_RECORD SET:_
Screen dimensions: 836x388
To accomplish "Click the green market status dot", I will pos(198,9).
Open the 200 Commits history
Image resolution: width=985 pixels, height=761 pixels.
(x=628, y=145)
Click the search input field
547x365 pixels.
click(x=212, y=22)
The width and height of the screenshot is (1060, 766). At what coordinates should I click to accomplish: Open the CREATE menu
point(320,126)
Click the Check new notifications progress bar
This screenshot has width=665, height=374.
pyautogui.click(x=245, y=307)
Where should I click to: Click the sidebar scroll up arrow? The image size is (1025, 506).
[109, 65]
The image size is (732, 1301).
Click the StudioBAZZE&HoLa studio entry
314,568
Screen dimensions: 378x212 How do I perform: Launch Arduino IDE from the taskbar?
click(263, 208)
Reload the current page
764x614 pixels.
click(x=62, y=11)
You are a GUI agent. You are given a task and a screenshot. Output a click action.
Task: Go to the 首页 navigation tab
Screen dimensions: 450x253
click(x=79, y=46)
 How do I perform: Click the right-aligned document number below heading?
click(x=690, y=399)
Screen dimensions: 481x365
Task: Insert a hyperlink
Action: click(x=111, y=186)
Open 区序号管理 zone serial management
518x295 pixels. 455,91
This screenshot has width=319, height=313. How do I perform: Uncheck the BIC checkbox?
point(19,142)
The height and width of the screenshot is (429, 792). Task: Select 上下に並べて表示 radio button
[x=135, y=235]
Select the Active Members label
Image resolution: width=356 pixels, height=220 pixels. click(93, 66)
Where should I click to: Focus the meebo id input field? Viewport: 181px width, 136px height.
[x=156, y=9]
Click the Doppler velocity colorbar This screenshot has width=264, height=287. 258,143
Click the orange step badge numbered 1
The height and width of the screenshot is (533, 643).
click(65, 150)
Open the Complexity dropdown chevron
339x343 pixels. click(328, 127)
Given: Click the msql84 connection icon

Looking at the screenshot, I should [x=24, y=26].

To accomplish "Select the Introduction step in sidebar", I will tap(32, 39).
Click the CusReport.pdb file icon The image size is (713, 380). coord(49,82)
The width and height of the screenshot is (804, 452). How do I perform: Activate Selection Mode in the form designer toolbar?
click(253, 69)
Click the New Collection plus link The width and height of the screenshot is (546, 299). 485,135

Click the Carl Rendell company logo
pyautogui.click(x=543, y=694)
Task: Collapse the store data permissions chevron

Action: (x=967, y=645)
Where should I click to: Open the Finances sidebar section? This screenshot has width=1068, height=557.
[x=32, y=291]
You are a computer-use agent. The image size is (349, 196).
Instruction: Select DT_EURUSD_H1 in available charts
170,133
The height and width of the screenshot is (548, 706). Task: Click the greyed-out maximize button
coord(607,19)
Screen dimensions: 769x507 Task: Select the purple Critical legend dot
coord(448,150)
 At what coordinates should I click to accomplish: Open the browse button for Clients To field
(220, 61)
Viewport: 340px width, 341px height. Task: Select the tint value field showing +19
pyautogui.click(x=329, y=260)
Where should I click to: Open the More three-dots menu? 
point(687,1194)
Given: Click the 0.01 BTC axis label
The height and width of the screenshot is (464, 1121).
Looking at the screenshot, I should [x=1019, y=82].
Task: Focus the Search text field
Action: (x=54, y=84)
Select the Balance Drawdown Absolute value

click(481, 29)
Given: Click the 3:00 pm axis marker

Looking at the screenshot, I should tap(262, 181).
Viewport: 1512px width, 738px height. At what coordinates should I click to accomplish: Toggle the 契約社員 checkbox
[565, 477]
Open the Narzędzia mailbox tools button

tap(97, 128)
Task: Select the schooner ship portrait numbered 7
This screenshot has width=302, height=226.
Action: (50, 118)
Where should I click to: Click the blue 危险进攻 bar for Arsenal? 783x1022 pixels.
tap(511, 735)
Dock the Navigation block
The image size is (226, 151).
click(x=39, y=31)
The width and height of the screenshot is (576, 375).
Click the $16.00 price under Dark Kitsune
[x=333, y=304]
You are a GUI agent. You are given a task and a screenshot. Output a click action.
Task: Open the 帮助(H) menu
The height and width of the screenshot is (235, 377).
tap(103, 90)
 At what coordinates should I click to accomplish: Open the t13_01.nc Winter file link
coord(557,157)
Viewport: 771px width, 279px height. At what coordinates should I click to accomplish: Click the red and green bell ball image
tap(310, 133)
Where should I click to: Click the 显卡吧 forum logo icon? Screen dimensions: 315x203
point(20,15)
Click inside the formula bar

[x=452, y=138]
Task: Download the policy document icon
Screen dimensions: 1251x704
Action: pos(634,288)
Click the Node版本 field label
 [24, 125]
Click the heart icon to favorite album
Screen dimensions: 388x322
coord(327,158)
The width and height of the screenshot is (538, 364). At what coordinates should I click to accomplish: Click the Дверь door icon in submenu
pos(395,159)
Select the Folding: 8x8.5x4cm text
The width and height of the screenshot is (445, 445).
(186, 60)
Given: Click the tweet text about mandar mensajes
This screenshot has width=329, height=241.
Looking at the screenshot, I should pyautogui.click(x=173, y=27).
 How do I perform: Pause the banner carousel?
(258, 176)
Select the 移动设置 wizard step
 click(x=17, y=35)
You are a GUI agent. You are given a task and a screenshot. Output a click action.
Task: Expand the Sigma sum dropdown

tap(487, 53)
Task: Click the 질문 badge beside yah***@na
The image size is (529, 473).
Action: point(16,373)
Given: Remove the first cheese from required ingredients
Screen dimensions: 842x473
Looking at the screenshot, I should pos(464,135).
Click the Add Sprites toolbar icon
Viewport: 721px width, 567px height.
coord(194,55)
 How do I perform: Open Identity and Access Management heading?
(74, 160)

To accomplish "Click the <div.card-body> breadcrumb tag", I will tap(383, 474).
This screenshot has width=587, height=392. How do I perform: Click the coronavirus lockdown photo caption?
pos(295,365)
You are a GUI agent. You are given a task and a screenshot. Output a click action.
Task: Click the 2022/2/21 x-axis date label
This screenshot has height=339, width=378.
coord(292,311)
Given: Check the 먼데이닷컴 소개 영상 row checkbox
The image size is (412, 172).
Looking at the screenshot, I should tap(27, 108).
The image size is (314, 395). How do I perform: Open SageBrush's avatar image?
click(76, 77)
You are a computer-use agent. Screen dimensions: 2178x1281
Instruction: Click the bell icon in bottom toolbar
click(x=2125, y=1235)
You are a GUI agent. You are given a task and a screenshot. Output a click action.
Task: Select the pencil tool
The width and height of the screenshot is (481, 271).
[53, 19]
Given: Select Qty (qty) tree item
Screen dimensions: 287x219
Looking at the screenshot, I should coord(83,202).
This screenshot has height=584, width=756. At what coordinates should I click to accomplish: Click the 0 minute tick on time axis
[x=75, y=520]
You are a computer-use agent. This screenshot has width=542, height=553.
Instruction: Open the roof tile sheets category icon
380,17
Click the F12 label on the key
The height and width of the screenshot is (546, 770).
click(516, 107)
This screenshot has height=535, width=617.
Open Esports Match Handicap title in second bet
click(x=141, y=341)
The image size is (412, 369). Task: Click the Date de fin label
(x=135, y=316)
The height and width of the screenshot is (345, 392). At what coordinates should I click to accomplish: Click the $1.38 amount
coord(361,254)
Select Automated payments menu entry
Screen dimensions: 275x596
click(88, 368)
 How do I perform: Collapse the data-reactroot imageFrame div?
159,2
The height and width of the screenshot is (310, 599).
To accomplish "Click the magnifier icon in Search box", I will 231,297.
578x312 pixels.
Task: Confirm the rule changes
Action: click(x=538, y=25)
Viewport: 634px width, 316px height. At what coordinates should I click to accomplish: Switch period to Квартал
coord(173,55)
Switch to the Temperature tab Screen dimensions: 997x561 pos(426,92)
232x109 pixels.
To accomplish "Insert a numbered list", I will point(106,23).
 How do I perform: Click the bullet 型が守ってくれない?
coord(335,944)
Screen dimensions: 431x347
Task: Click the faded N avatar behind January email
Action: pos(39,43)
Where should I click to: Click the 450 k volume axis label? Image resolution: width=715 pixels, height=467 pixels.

_ASSIGNMENT:_ The required output is the lines from the one holding "How do I perform: Collapse" through the last line of the entries above, copied exactly.

_ANSWER SPACE:_
 How do I perform: Collapse the data-reactroot imageFrame div?
159,2
The height and width of the screenshot is (310, 599).
To accomplish "Click the magnifier icon in Search box", I will 231,297.
578x312 pixels.
Task: Confirm the rule changes
Action: click(x=538, y=25)
Viewport: 634px width, 316px height. At what coordinates should I click to accomplish: Switch period to Квартал
coord(173,55)
Switch to the Temperature tab Screen dimensions: 997x561 pos(426,92)
232x109 pixels.
To accomplish "Insert a numbered list", I will point(106,23).
 How do I perform: Click the bullet 型が守ってくれない?
coord(335,944)
Screen dimensions: 431x347
Task: Click the faded N avatar behind January email
Action: pos(39,43)
Where should I click to: Click the 450 k volume axis label? Image resolution: width=715 pixels, height=467 pixels.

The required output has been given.